Maçın ilk gol pozisyonunda Antalya’dan Serdar, ayağına gelen şansı, iyi kullanamayıp golü kaçıran oldu. Sonrasında gelişen geri pas pozisyonunu bu kez Fernandao tabelayı değiştiremedi. Caner’in duran top ortasını Mehmet Topal’ın kafasına değse gol olurdu, Topal ise topu ıska geçti. M’Bia’nın gol vuruşunu Volkan iyi bir zamanlamayla izin vermedi. Eto’o ise, ilk devre bitimine 5 kala golünü atarak takımı Antalya’yı öne geçirdi. Danillo ikinci Antalya golünü atınca Fener maça S.O.S vermeye başladı. Makoun’un 3. golü ise Fener’e havlu attırdı. Antalya takım olarak, Eto’o’nun patronluğuyla akıllı futbol oynayarak gole gidecek kontraları değerlendirerek Fenerbahçe’yi takım olarak yerin dibine soktu. Antalya böylesine istekli ve arzulu olunca maçı mutlak kazanabilmek için akıllı uğraş verirken, Fenerbahçe takım halinde akıllara durgunluk verecek ve ne yaptığı bilinmez bir futbol sergiledi.

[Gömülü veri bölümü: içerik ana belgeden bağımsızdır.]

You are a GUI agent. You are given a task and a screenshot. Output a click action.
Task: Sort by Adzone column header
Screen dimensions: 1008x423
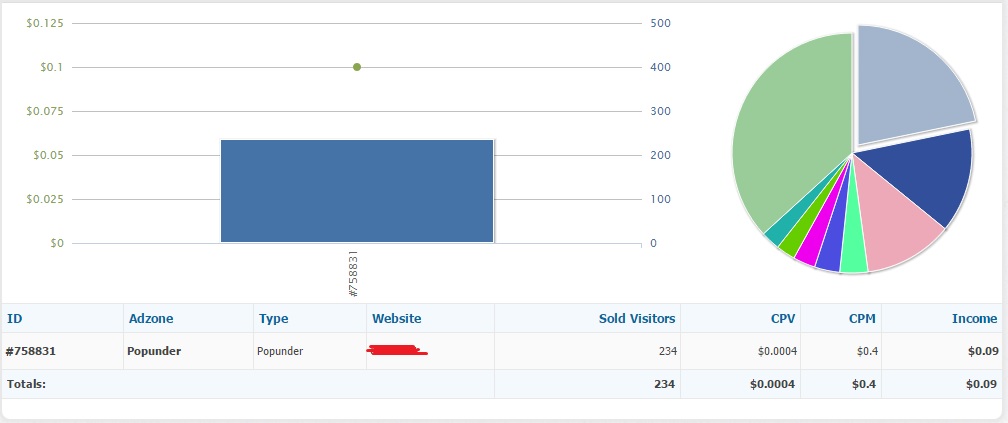tap(151, 319)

Fenerbahçe, Antalya maçına kadar hep kötü futbol oynayıp, zar-zor kazanırken Fenerbahçe’nin yöneticileri takımın performansından ‘nasıl olursa 3 puanı alırız’ diye mutlu oluyorlardı. Ama maçı eleştirenler, yorumcular, köşe yazarları Fenerbahçe’nin galip geldiği eski maçlarında bile dikkatini çeken uyarılar içinde kalıyordu. En son maçın öncesindeki yazımda Antalya’ya dikkat çekmiştim. Dolaysıyla dünkü maçta gördük ki, bizim uyarılarımız ne Pereira’yı, ne de futbolcuları değiştirmemiş. Bu anlayış, bu futbola bakış açısı Fenerbahçe’nin Antalya’ya karşı farklı yenilmesini bize izletti.

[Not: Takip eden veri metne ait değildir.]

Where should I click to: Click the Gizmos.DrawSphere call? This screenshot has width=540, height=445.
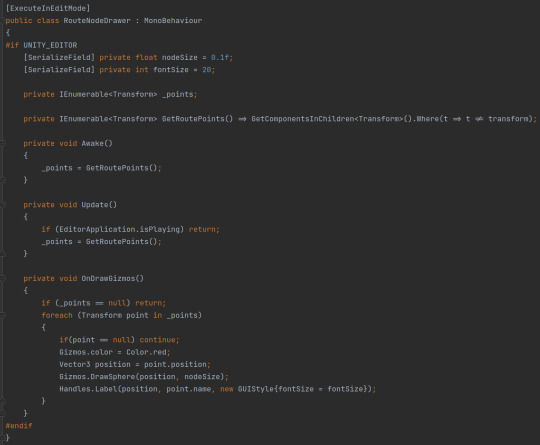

Kısacası F.Bahçe, bu yenilgiyle arabanın lastiğini patlattı. Sonraki maçlarda nasıl bir düzelmeye dönük olacak bekleyip, göreceğiz. Pereira, her maçtan sonra finalde şampiyon olacağının garantisini verir gibi konuşmalarıyla taraftarlarına ümit veren olsa bile Fener, bu tarzla daha çok sıkıntı verir.